Shares in Europe pulled back amid signs of a deepening economic slowdown. The European STOXX Europe 600 Index ended 2.89% lower. Germany’s DAX Index slid 2.65%, and France’s CAC 40 Index lost 2.17%.
The British pound depreciated against the U.S. dollar, sinking to levels last hit in 1985. Fears of a looming recession contributed to this downward pressure, along with concerns that the Bank of England might deliver an interest rate hike of 0.5 percentage point at its next meeting, a smaller increase than the U.S. Federal Reserve is expected to announce.
The latest inflation report sparked an abrupt repricing in the stock and bond markets to reflect a higher anticipated peak in the central banks policy rate, but the broader investment backdrop remains the same.

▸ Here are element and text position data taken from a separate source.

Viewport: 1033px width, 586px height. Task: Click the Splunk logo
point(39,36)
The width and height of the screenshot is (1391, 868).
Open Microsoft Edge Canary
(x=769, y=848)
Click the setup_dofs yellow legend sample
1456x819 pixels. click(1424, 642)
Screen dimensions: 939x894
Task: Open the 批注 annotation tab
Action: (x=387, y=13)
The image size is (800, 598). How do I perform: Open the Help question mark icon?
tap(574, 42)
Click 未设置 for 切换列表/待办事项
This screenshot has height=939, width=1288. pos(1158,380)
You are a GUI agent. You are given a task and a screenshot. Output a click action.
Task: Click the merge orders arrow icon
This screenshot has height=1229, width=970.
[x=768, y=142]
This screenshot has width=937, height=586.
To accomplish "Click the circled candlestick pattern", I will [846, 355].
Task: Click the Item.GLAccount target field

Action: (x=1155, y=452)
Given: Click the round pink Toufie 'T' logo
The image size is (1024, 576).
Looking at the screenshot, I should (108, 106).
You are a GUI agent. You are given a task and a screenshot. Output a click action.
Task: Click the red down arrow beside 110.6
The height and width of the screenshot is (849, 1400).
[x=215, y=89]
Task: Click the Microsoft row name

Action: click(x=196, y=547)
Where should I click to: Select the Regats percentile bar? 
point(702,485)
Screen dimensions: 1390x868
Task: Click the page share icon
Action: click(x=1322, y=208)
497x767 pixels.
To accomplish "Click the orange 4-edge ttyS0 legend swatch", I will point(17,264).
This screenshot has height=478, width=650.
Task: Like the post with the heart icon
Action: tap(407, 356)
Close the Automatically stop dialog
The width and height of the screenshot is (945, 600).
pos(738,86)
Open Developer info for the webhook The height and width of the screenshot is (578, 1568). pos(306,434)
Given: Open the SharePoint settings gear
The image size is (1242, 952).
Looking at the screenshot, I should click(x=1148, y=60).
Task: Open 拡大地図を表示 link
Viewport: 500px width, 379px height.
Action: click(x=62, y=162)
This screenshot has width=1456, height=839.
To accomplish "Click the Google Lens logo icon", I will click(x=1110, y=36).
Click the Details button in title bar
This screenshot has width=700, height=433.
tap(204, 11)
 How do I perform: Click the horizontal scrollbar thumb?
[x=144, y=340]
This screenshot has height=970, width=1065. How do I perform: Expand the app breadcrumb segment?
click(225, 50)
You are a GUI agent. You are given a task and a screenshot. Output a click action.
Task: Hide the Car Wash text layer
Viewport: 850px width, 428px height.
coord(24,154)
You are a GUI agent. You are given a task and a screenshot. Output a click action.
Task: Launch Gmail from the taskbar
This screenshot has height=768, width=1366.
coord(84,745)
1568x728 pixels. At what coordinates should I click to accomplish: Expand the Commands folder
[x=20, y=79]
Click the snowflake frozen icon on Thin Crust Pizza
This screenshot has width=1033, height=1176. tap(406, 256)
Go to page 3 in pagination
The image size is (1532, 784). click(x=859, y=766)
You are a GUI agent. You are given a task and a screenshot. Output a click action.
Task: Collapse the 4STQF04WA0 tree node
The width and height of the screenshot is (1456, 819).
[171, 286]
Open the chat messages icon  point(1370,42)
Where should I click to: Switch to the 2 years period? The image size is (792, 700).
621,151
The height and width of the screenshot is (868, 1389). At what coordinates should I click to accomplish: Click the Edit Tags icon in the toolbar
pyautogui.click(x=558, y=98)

It is expected of the Fed to raise rates by 75 basis points (0.75%) at its meeting next week and continue with smaller rate hikes in the coming months to stamp out inflation pressures.
Investors seem to believe the June lows in the stock market largely reflected this type of policy-tightening response from the Fed, with the 20%-plus decline already pricing in a mild recession resulting from rate hikes.
Investors can use this opportunity to proactively rebalance portfolios, adding to quality investments and diversified asset-class positions, which could be rewarded as markets eventually mount a more enduring recovery.